WORK TO COMPLETE:
Both the line containing "Spin Back Promos (78, 1673)" and the line containing "VARIOUS VIDEO POOL 1-7 MAY" belong to the span. Output exactly that span from the listing below, and nothing outside it.
_ _ _ _ _
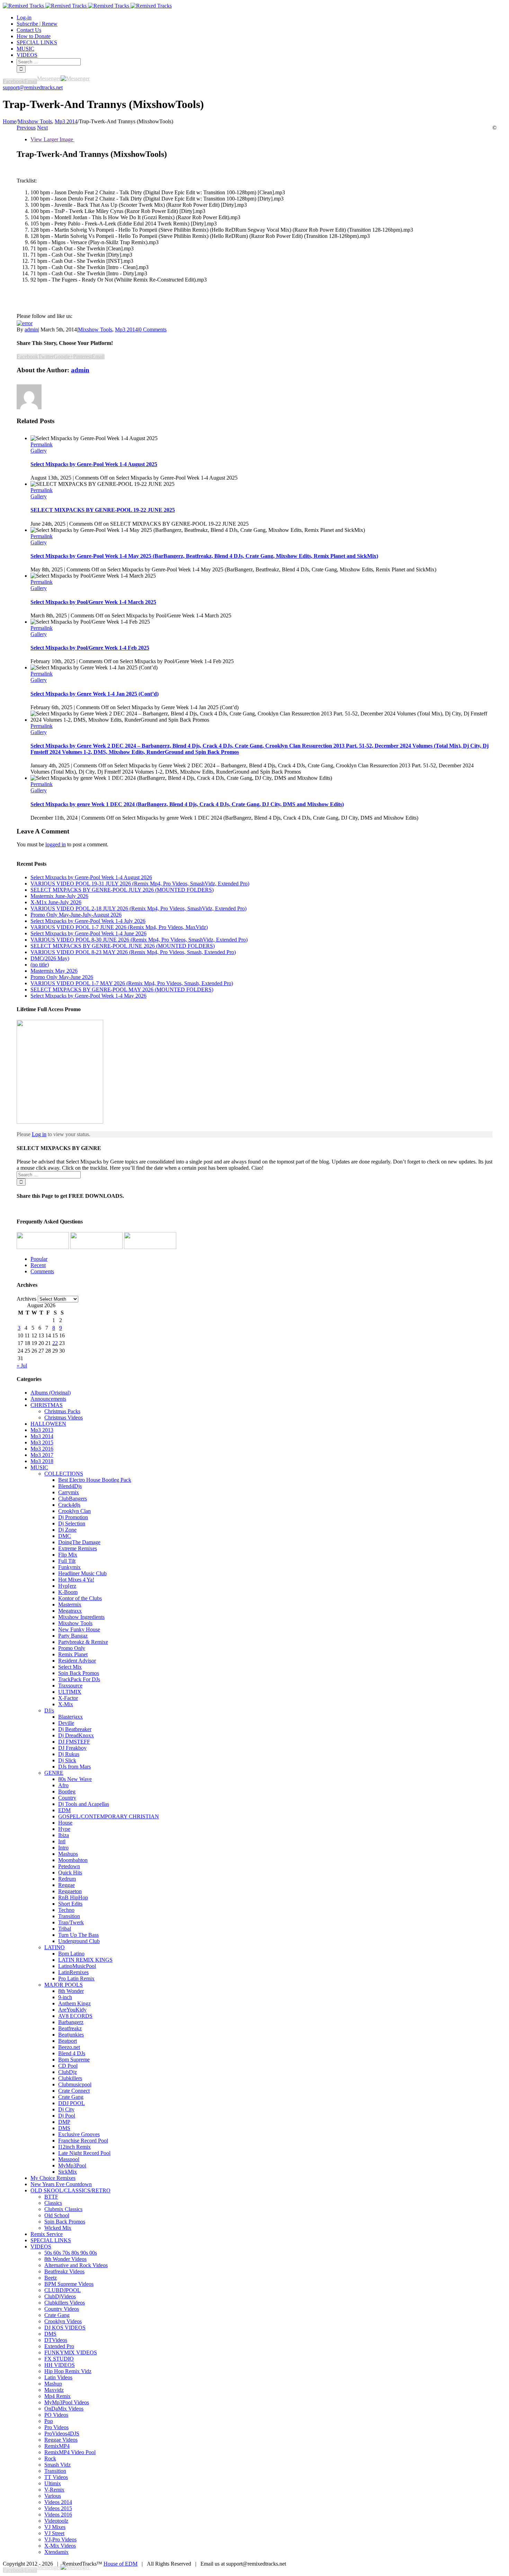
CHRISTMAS (46, 1405)
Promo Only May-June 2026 (61, 977)
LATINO (54, 1947)
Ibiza (63, 1835)
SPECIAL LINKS (50, 2240)
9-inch (65, 1997)
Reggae (66, 1885)
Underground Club (79, 1941)
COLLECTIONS (63, 1474)
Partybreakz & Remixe (83, 1642)
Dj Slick (67, 1760)
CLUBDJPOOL (62, 2290)
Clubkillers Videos (64, 2303)
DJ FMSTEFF (74, 1742)
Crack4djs (69, 1505)
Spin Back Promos (78, 1673)
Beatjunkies (71, 2035)
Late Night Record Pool (84, 2153)
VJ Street (54, 2533)
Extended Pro (59, 2346)
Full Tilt (66, 1561)
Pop (48, 2421)
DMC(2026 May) (49, 958)
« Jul (22, 1366)
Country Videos (61, 2309)
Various (52, 2496)
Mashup (53, 2384)
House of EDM (120, 2564)
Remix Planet (73, 1654)
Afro (63, 1785)
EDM (64, 1810)
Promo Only (71, 1648)
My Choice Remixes (52, 2178)
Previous (26, 128)
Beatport (67, 2041)
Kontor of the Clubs (80, 1598)
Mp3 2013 (41, 1430)
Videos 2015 (58, 2508)
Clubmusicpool (74, 2084)
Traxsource (70, 1685)
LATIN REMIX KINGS (85, 1960)
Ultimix (52, 2483)
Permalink (41, 444)
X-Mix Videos (60, 2546)
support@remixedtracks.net (33, 87)
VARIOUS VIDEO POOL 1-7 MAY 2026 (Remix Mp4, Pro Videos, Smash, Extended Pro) (131, 983)
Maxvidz (54, 2390)
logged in (55, 844)
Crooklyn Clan (74, 1511)
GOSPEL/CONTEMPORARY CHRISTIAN (108, 1816)
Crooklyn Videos (63, 2321)
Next (42, 128)
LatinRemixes (73, 1972)
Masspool (68, 2159)
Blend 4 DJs (71, 2053)
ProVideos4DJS (61, 2433)
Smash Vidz (57, 2465)
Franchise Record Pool (83, 2140)
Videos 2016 (58, 2514)
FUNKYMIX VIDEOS (70, 2352)
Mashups (68, 1854)
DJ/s (49, 1710)
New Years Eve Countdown (61, 2184)
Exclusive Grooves (79, 2134)
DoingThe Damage (79, 1542)
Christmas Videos (63, 1417)
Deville (66, 1723)
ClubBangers (72, 1498)
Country (67, 1798)
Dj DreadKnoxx (76, 1735)
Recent (38, 1265)
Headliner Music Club (82, 1573)
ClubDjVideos (60, 2296)
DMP (64, 2122)
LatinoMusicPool (77, 1966)
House (65, 1823)
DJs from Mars (74, 1767)
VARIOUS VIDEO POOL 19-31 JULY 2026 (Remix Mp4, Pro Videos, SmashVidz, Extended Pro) (139, 883)
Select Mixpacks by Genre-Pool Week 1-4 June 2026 (88, 933)
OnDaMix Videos (63, 2409)
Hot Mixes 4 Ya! (76, 1580)
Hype (64, 1829)
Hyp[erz (67, 1586)
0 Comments (153, 329)
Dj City (66, 2109)
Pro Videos (56, 2427)
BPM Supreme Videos (68, 2284)
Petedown (69, 1866)
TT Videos (56, 2477)
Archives (26, 1299)
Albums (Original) (50, 1393)
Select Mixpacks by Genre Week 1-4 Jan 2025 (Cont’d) (94, 694)
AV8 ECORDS (75, 2016)
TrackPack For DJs (79, 1679)
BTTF (51, 2197)
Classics (53, 2203)
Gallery (38, 451)
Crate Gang (70, 2097)
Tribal (64, 1929)
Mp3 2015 (41, 1442)
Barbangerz (70, 2022)
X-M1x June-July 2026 (55, 902)
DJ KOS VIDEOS (65, 2327)
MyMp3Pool (72, 2165)
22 (55, 1343)
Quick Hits (70, 1872)
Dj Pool (66, 2116)
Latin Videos (58, 2377)
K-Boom (68, 1592)
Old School (56, 2215)
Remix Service (46, 2234)
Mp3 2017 (41, 1455)
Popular (38, 1259)
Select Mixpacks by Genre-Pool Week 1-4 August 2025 (93, 464)
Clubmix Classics (63, 2209)
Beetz (50, 2278)
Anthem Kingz (74, 2003)
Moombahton (73, 1860)
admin (31, 329)
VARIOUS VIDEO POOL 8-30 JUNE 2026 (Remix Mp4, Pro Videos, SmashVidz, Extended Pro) (139, 940)
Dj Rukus (68, 1754)
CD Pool (68, 2066)
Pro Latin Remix (76, 1978)
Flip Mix (67, 1555)
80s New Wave (75, 1779)
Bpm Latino (71, 1953)
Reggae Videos (61, 2440)
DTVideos (55, 2340)
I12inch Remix (74, 2147)
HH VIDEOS (59, 2365)
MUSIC (39, 1467)
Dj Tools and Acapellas (83, 1804)
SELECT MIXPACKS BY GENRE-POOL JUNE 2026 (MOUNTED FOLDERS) (122, 946)
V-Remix (54, 2490)
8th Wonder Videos (65, 2259)
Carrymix (68, 1492)
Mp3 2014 (126, 329)
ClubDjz (67, 2072)
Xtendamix (56, 2552)
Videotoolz (56, 2521)
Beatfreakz (70, 2028)
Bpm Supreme (74, 2059)
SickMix (67, 2172)
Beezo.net (69, 2047)
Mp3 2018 (41, 1461)
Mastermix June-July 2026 (59, 896)
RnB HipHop (73, 1897)
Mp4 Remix (57, 2396)
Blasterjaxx (70, 1717)
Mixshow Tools (95, 329)
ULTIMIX (69, 1692)
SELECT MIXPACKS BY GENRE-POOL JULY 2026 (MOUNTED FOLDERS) (122, 890)
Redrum (67, 1879)
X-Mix (65, 1704)
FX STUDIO (59, 2359)
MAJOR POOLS (63, 1985)
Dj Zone (67, 1530)
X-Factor (68, 1698)
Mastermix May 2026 (54, 971)
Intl (61, 1841)
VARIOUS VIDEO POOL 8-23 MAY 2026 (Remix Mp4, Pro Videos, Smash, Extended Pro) (133, 952)
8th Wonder (71, 1991)
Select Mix (70, 1667)
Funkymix (69, 1567)
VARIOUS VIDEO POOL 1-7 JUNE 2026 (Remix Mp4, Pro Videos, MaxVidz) (119, 927)
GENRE (53, 1773)
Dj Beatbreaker (74, 1729)
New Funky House (79, 1629)
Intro (63, 1848)
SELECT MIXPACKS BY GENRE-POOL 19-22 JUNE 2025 (102, 510)
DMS (64, 2128)
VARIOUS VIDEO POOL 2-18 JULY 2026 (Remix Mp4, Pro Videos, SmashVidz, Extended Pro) (138, 908)
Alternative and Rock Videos (76, 2265)
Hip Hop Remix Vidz (67, 2371)
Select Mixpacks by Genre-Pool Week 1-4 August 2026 (91, 877)
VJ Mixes (54, 2527)
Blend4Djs (70, 1486)
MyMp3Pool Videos (66, 2402)
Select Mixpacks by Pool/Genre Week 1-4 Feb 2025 (89, 648)
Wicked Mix (57, 2228)
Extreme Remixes (77, 1548)
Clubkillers (70, 2078)
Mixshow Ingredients (81, 1617)
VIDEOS (40, 2246)
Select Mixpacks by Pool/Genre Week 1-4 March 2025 (93, 602)
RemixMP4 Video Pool (70, 2452)
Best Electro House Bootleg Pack (94, 1480)
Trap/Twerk (71, 1922)
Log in (39, 1134)
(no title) (39, 965)
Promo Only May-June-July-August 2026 (76, 915)
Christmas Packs (62, 1411)
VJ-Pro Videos (60, 2539)
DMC (64, 1536)
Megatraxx (70, 1611)
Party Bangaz (73, 1636)
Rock (50, 2458)
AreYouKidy (72, 2010)
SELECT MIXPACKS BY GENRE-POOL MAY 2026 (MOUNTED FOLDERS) (121, 989)
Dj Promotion (73, 1517)
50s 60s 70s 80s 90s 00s (70, 2253)
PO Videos (56, 2415)
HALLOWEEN (48, 1424)
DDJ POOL (71, 2103)
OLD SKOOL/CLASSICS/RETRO (70, 2190)
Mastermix (69, 1604)
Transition (69, 1916)
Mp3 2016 (41, 1449)
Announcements (48, 1399)
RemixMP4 (57, 2446)
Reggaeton (70, 1891)
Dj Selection (71, 1523)
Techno (66, 1910)
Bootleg (66, 1791)
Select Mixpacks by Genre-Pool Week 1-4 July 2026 (87, 921)
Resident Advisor (77, 1661)
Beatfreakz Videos (64, 2271)
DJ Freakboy (72, 1748)
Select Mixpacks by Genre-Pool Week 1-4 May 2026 (88, 996)
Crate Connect (74, 2091)
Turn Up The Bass (78, 1935)
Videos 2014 (58, 2502)
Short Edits (70, 1904)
_ _ _ _ _
WRITTEN ANSWER:
Spin Back Promos (78, 1673)
Beatjunkies (71, 2035)
Late Night Record Pool (84, 2153)
VJ Street (54, 2533)
Extended Pro (59, 2346)
Full Tilt (66, 1561)
Pop (48, 2421)
DMC(2026 May) (49, 958)
« Jul (22, 1366)
Country Videos (61, 2309)
Various (52, 2496)
Mashup (53, 2384)
House of EDM (120, 2564)
Remix Planet (73, 1654)
Afro (63, 1785)
EDM (64, 1810)
Promo Only (71, 1648)
My Choice Remixes (52, 2178)
Previous (26, 128)
Beatport (67, 2041)
Kontor of the Clubs (80, 1598)
Mp3 2013 (41, 1430)
Videos 2015 (58, 2508)
Clubmusicpool (74, 2084)
Traxsource (70, 1685)
LATIN REMIX KINGS (85, 1960)
Ultimix (52, 2483)
Permalink (41, 444)
X-Mix Videos (60, 2546)
support@remixedtracks.net (33, 87)
VARIOUS VIDEO POOL 1-7 MAY 2026 (Remix Mp4, Pro Videos, Smash, Extended Pro) (131, 983)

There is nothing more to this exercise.